**TEXT SECTION**
START

Thursday, April 12, 2012

His Grace  strikes back  -- but he's still a nong

I reproduced the derisive comments by Peter Costello  on words by the Anglican Archbishop of Melbourne yesterday.  His Grace  was obviously upset to be ridiculed so I find online today a reply from him.  There is no comments facility attached  to his reply (I wonder why?) so I will make a few comments here.

Most of what he says is fluff but two of his statements were interesting:

"The common good must motivate our nation at every possible level"

"A full and good life for all includes a fair sharing of wealth"

I can't remember who first said the first of those comments but it was either Marx or Hitler:  I think Hitler.  His Grace would appear to be  unaware of where ideas such as his lead.

The second comment betrays a complete failure to grapple  with what is "fair".  I think it is fair that those who earn the money  should keep it.  His Grace has obviously not thought of that!  Or maybe he is just too limited a thinker to grapple with it.

He is just a red under the bed hiding behind a pectoral cross....  which is rather an amusing image if you think about it.

Must not link to naughty American sites which say things that are forbidden in Australia?

Sad that we have to rely on America's culture of free speech (encouraged by their First Amendment) to be given access to a full range of views on a given subject

RACIST comments published on US book retailer website Amazon about an Aboriginal author have reignited debate surrounding News Ltd columnist Andrew Bolt's writings on indigenous people and drawn fire from Aboriginal groups.

Bolt, who was found guilty last year of offences under the Racial Discrimination Act, wrote a blog this week titled "Are we censored enough for you?" in response to Anita Heiss' book, Am I Black Enough for You?

Heiss was one of nine Aboriginal people who took Bolt and his publisher to court over articles that implied light-skinned indigenous people chose to be black for personal gain.

In a post on the Herald Sun website on Tuesday, Bolt included a link to US-based on which almost 80 "reviews" of Heiss' book had been published by last night, some openly racist. Some attacked Heiss personally and referred to a perceived lack of freedom of speech in Australia that prevented the writers from expressing their views here.

Bolt's blog linked to the webpage, stating: "Only in America, it seems, is an open debate on this Australian issue able to be had. That should embarrass us."

He said Random House and the ABC had deleted and "censored" comments on their websites about Heiss' book.

Bolt's writings this week and the ensuing publicity in social media and the wider news media prompted the National Congress of Australia's First Peoples to issue a strong statement - which did not name individuals or publications.

"Much of this 'debate' has become a thinly veiled platform for racists to peddle their tired, ill-informed, racist rhetoric," Congress co-chairwoman Jody Broun, said.

[Rubbish!  It was nothing to do with racism.  What Bolt was condemning was the appropriation of  welfare facilities designed for severely disadvantaged people by people who were not  obviously disadvantaged]

"Racism lies just beneath the surface and it bubbles out when Aboriginal identity is discussed.  "Let's be clear, Aboriginal identity is defined by us, no one else. We are a diverse peoples reflecting the contemporary Australia we all inhabit."

Heiss, whose memoir is partly a response to Bolt, did not want to comment last night and in the US had not responded last night.

Australia's Race Discrimination Commissioner, Helen Szoke, said racist views published outside Australia but accessible here posed a growing - and challenging - problem.

END

**TO DO**
- 1) Condense the paragraph of the blog post that begins "Bolt, who was found guilty last year" into a single shorter sentence that keeps its main facts.
- 2) Answer these questions from the blog post:
(a) Whose derisive comments did the author reproduce the day before?
(b) How many Aboriginal people took Bolt and his publisher to court?
(c) Who is quoted as co-chairwoman of the National Congress of Australia's First Peoples?
- 3) Duplicate the part of the blog post that opens with the words containing "I can't remember" and closes with "as his lead.".

**DATA BLOCK**
START

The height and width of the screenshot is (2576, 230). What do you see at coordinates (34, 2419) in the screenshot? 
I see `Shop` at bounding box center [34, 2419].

END

**TASK-BY-TASK ANSWERS**
- 1) Bolt, convicted last year under the Racial Discrimination Act, answered Anita Heiss' book Am I Black Enough for You? this week with a blog titled "Are we censored enough for you?"

- 2)
(a) Peter Costello's, on words by the Anglican Archbishop of Melbourne
(b) Nine
(c) Jody Broun

- 3)
I can't remember who first said the first of those comments but it was either Marx or Hitler:  I think Hitler.  His Grace would appear to be  unaware of where ideas such as his lead.